• **RECORD SET**
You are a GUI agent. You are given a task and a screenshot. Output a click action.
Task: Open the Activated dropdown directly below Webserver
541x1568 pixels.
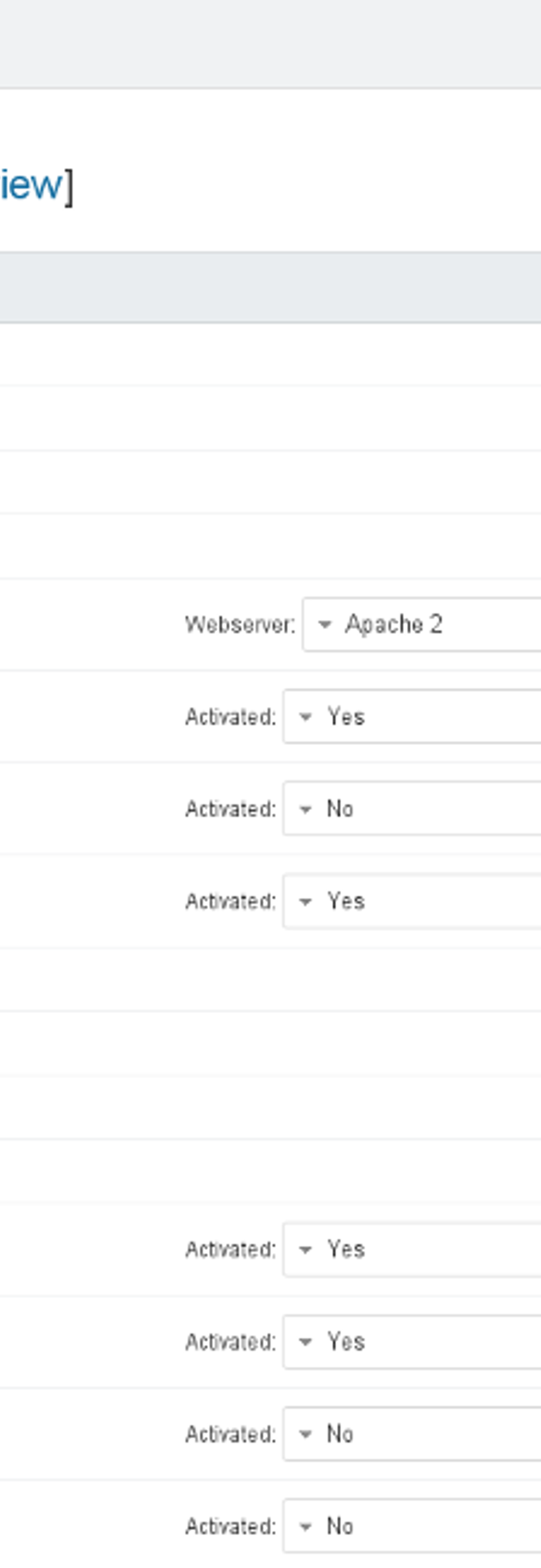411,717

* * *

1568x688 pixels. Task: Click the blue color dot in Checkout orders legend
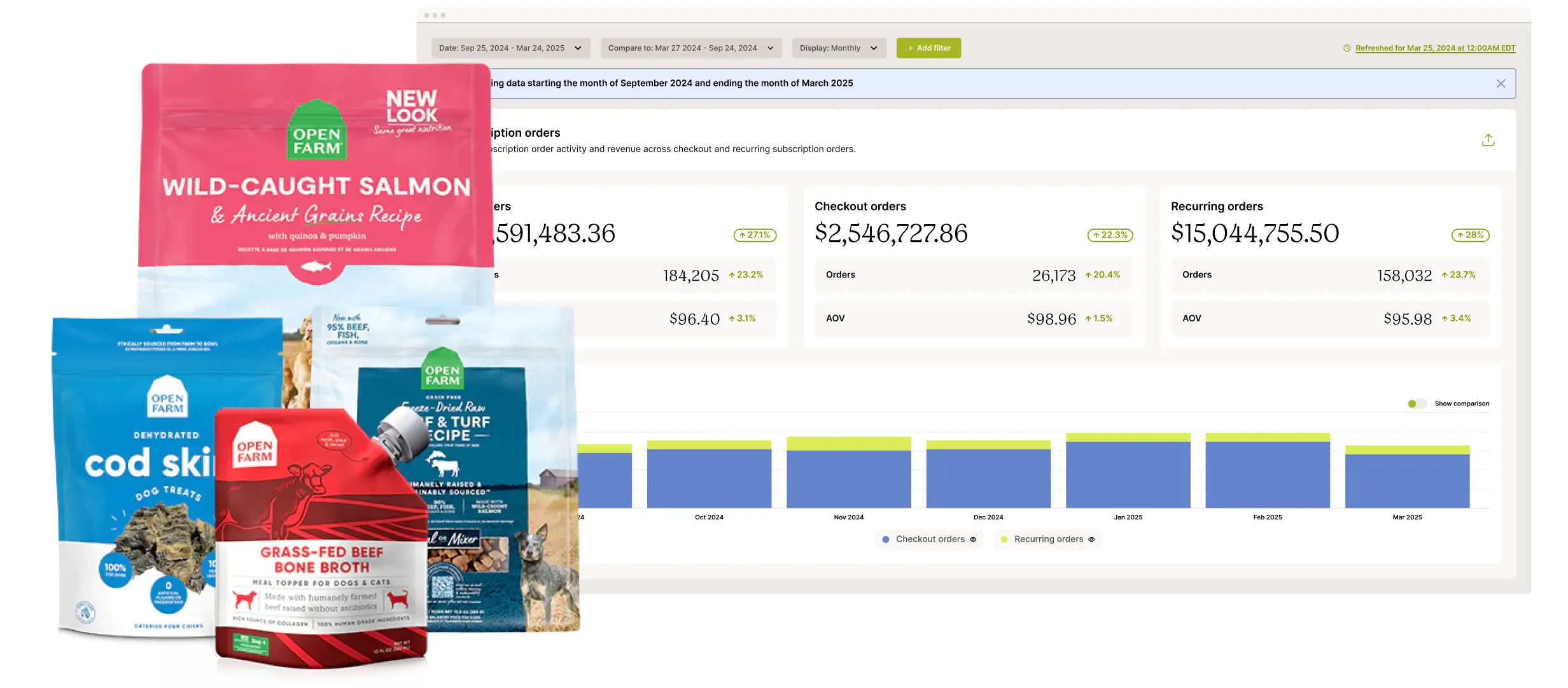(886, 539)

==

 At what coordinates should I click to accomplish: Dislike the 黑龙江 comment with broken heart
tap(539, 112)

• **EXERCISE BRIEF**
Please count the lines in the items above that contain the string "pixels", and give only the number.

• **ANSWER**
2